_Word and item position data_
========
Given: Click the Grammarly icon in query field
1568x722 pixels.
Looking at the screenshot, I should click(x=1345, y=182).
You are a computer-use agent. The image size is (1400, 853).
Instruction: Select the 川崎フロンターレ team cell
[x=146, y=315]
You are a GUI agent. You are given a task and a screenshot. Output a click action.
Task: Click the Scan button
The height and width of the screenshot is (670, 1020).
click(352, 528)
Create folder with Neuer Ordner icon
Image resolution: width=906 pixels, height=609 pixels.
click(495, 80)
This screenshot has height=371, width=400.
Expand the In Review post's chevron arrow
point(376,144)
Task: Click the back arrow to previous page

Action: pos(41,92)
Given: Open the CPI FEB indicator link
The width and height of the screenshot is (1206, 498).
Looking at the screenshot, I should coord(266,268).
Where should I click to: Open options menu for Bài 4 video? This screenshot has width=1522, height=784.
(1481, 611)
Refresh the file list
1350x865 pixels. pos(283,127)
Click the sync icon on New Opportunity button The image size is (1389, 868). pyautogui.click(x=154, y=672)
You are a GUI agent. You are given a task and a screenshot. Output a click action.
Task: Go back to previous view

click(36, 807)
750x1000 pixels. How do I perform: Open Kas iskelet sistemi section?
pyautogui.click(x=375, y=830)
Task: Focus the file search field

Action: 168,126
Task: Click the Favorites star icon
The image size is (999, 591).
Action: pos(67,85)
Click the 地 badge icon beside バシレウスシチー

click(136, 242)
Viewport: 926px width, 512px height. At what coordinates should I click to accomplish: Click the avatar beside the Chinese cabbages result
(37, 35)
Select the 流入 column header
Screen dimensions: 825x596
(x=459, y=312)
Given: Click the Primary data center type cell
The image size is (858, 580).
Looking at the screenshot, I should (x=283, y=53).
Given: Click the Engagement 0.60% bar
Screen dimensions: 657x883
========
_STATED PROBLEM_
Copy out, unchanged, the part of the rows above that opens with the line containing "750x1000 pixels. How" and closes with the line containing "Looking at the screenshot, I should (x=283, y=53).", including both of those lines.

_COMPLETED TASK_
750x1000 pixels. How do I perform: Open Kas iskelet sistemi section?
pyautogui.click(x=375, y=830)
Task: Focus the file search field

Action: 168,126
Task: Click the Favorites star icon
The image size is (999, 591).
Action: pos(67,85)
Click the 地 badge icon beside バシレウスシチー

click(136, 242)
Viewport: 926px width, 512px height. At what coordinates should I click to accomplish: Click the avatar beside the Chinese cabbages result
(37, 35)
Select the 流入 column header
Screen dimensions: 825x596
(x=459, y=312)
Given: Click the Primary data center type cell
The image size is (858, 580).
Looking at the screenshot, I should (x=283, y=53).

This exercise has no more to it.